Pauvre Bitos

Un éclair de lumière dans l’âme la plus noire
De
Jean Anouilh
Mise en scène
Thierry Harcourt
Avec
Maxime D’Aboville, Adel Djemai, Francis Lombrail, Adrien Melin, Etienne Ménard, Adina Cartianu, Clara Huet Sybille Montagne
Notre recommandation
5/5

Infos & réservation

Théâtre Hébertot
78 bis Boulevard des Batignolles
75017
Paris
01 43 87 23 23
Du 9 février au 5 mai inclus. Du mercredi au samedi 19h. Matinée le dimanche 17 h 30.

Thème

  • L’époque était sombre, sanglante,  vulgaire : femmes tondues traînées dans les rues, collabos exécutés sur un trottoir après un dernier crachat, tractions avant noires rugissantes criblées de mitraille. Une page dans notre Histoire: l’épuration en 1945, comme un écho lointain à d’autres événements tragiques, telle la Terreur de 1793… 

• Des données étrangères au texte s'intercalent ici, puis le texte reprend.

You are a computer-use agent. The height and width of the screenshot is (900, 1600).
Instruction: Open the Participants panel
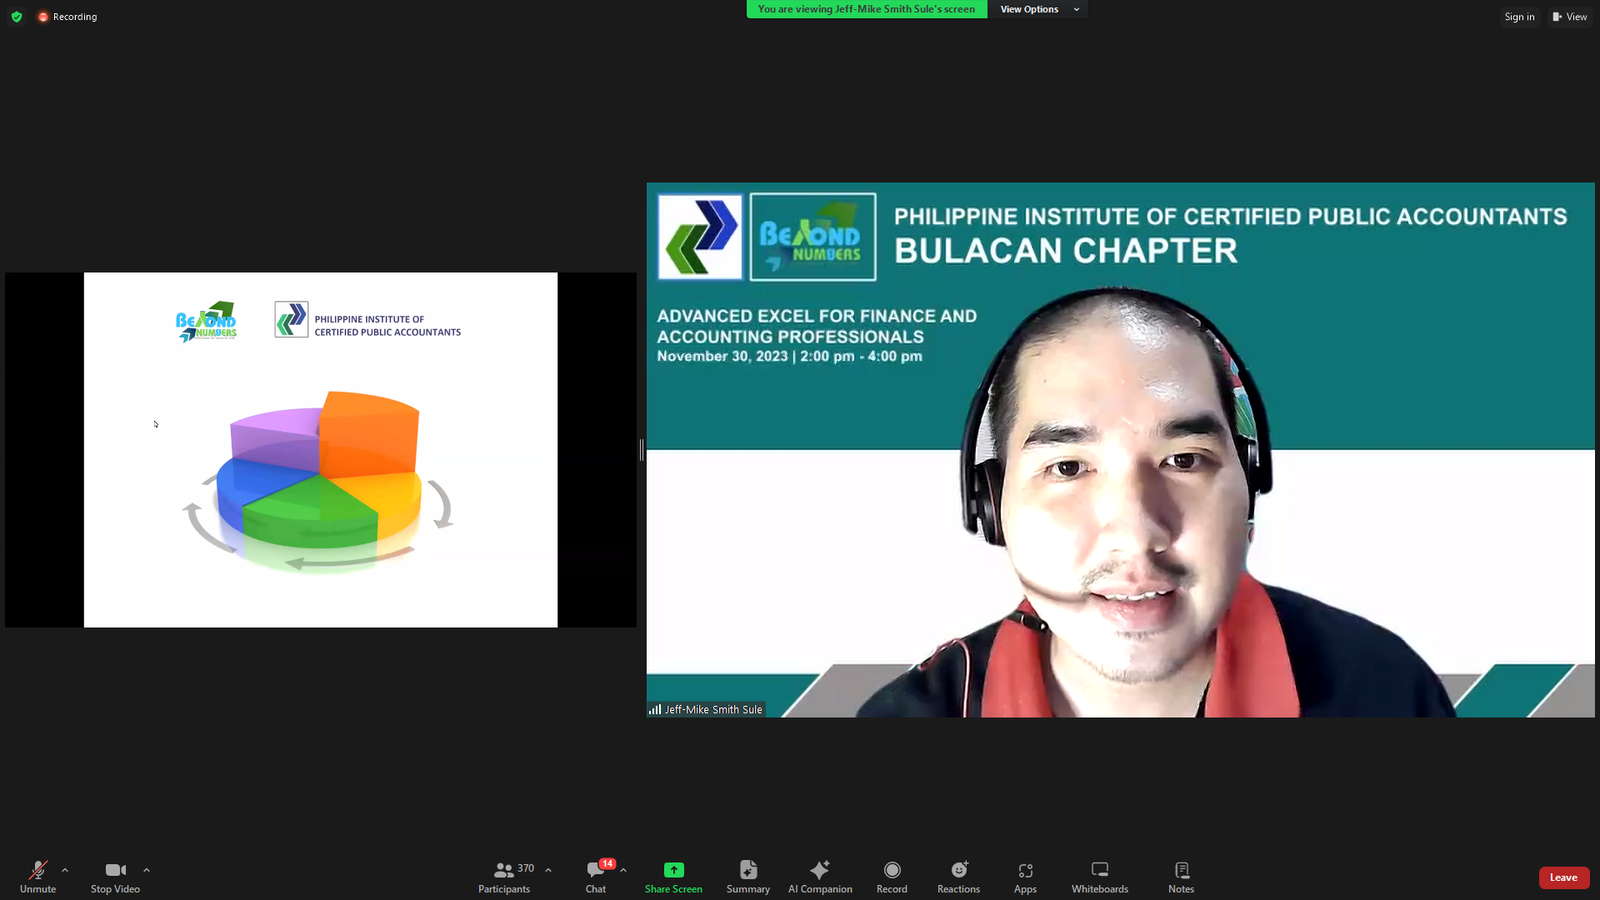tap(505, 876)
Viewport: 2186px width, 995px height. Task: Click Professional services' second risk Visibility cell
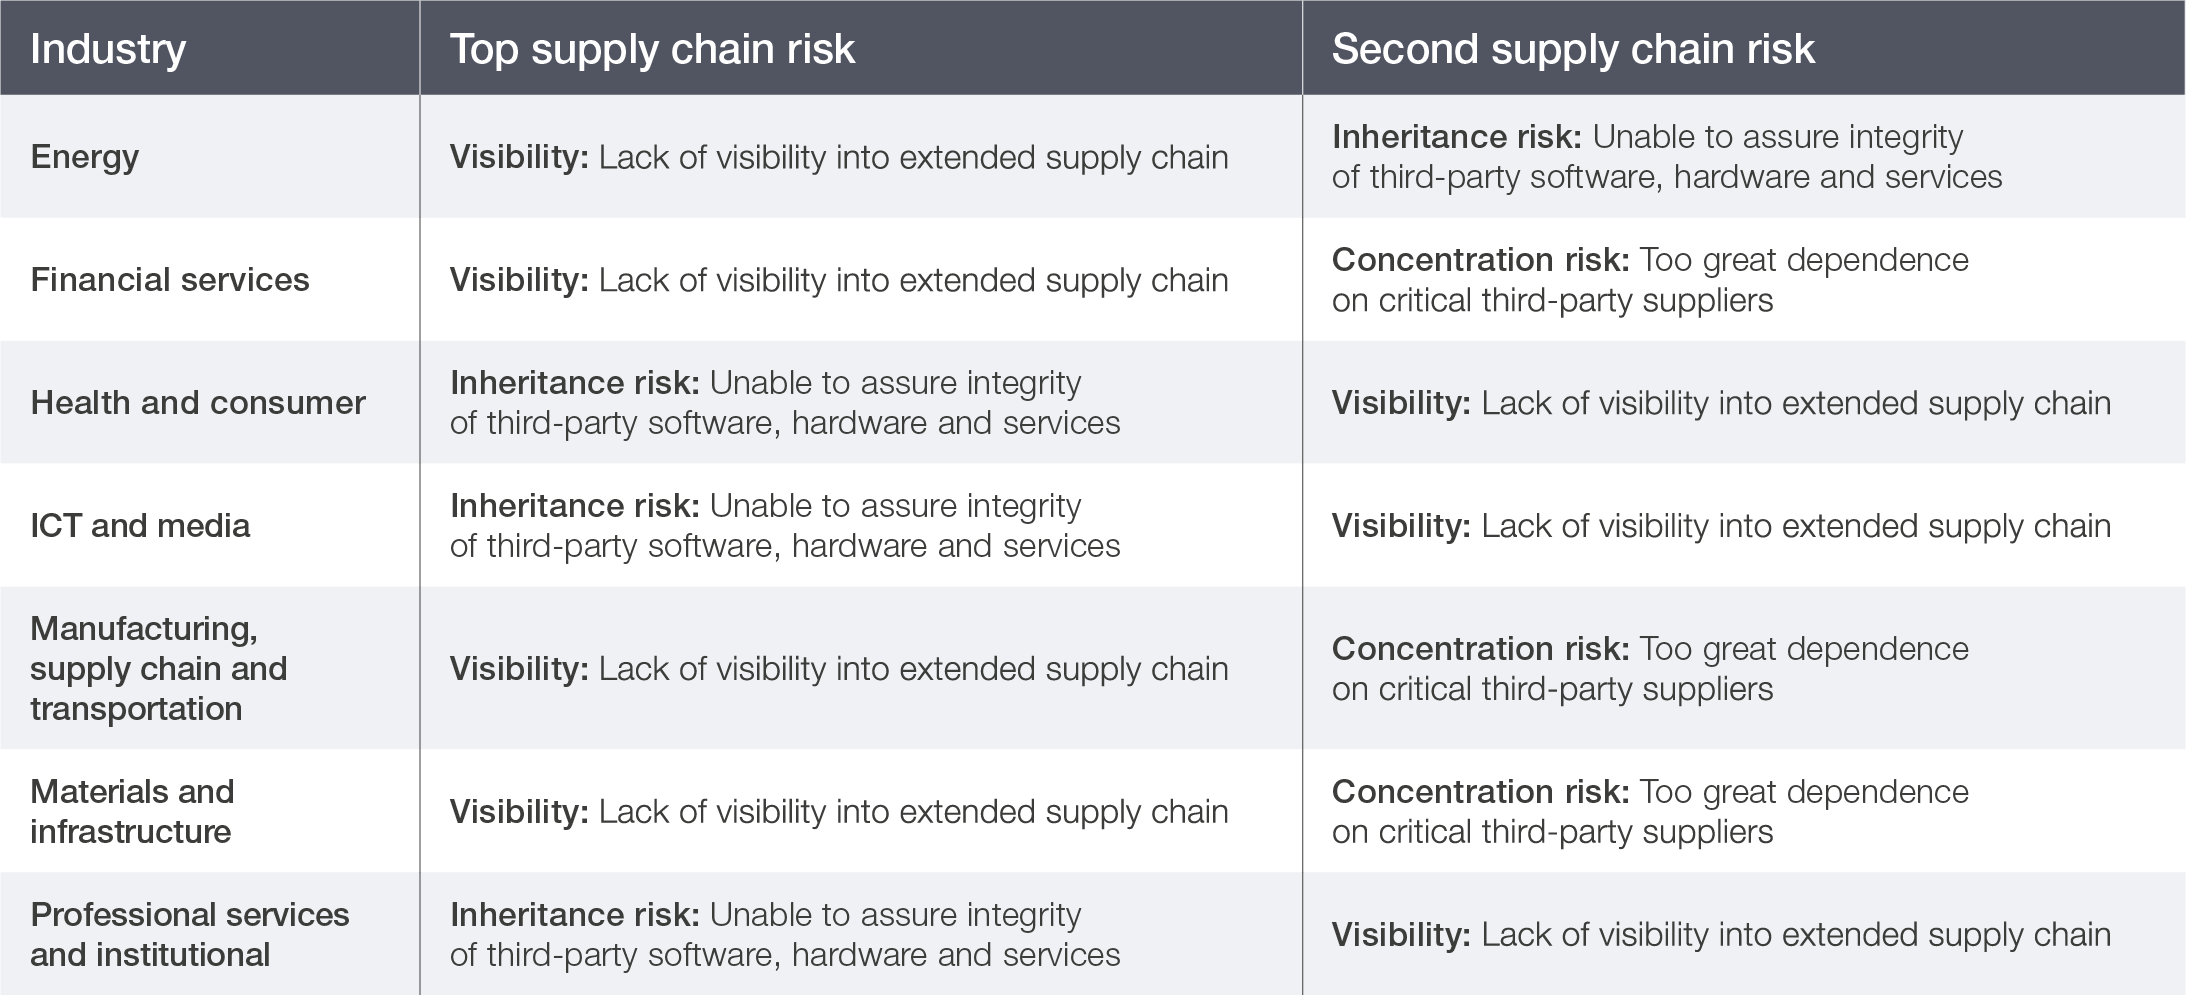click(1720, 934)
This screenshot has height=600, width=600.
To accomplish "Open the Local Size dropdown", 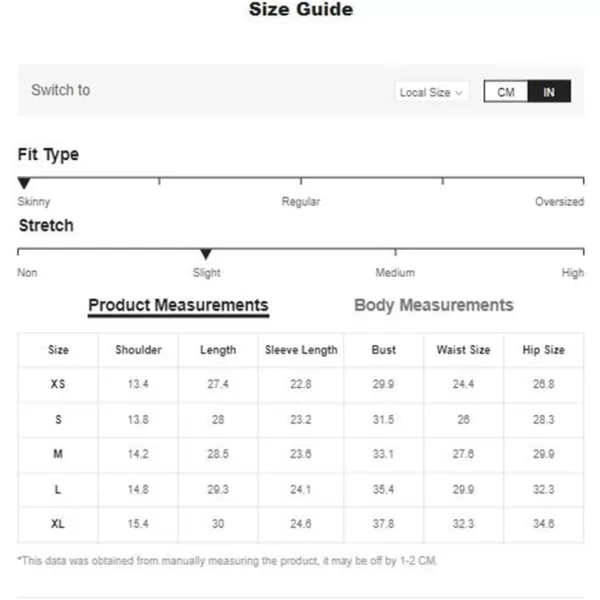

  • Porté par un mauvais rêve, Bitos est brinquebalé entre ces deux périodes. Enfant de pauvres devenu substitut du procureur dans une petite ville de province, il  applique la loi avec rigueur : exécution des traîtres à la Patrie… Sans état d’ âme, Bitos agit au nom du Bien. Le  bras de la Justice doit être impitoyable…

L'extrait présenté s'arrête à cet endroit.